• **RAW DATA**:

┄┄┄┄┄┄

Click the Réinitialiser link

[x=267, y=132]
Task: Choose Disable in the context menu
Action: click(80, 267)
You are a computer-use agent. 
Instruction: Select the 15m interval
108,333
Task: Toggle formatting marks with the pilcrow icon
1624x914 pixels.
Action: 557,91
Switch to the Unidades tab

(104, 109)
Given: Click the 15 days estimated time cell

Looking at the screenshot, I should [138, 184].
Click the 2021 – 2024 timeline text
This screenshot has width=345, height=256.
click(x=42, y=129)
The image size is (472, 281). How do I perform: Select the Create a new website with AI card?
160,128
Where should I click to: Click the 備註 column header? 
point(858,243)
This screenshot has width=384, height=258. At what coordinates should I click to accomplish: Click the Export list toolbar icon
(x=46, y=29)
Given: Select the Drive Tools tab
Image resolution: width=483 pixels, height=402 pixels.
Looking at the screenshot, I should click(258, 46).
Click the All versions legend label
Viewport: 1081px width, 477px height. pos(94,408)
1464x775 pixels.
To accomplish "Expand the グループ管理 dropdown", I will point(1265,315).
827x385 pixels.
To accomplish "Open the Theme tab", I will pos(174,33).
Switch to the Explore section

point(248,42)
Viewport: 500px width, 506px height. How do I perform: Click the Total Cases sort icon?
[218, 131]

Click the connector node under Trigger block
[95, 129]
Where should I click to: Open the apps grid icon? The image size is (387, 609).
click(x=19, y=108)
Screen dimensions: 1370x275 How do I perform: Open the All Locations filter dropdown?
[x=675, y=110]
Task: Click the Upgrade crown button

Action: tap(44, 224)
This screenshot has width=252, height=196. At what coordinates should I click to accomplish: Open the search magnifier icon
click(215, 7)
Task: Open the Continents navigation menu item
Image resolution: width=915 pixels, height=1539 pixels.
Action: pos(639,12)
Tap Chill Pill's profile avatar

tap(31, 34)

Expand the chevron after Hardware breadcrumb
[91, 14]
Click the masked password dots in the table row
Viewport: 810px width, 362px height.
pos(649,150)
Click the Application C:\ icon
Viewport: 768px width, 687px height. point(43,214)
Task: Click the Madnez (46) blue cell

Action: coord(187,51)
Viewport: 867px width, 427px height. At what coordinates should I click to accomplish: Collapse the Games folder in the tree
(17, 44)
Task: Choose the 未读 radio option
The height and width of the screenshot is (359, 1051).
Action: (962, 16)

┄┄┄┄┄┄

• **WHAT YOU SHOULD DO**: Return the rows from the line containing "Screen dimensions: 1370x275" through the end of the rows, inclusive, copied without any changes.

• **EXERCISE OUTPUT**:
Screen dimensions: 1370x275 How do I perform: Open the All Locations filter dropdown?
[x=675, y=110]
Task: Click the Upgrade crown button

Action: tap(44, 224)
This screenshot has width=252, height=196. At what coordinates should I click to accomplish: Open the search magnifier icon
click(215, 7)
Task: Open the Continents navigation menu item
Image resolution: width=915 pixels, height=1539 pixels.
Action: pos(639,12)
Tap Chill Pill's profile avatar

tap(31, 34)

Expand the chevron after Hardware breadcrumb
[91, 14]
Click the masked password dots in the table row
Viewport: 810px width, 362px height.
pos(649,150)
Click the Application C:\ icon
Viewport: 768px width, 687px height. point(43,214)
Task: Click the Madnez (46) blue cell

Action: coord(187,51)
Viewport: 867px width, 427px height. At what coordinates should I click to accomplish: Collapse the Games folder in the tree
(17, 44)
Task: Choose the 未读 radio option
The height and width of the screenshot is (359, 1051).
Action: (962, 16)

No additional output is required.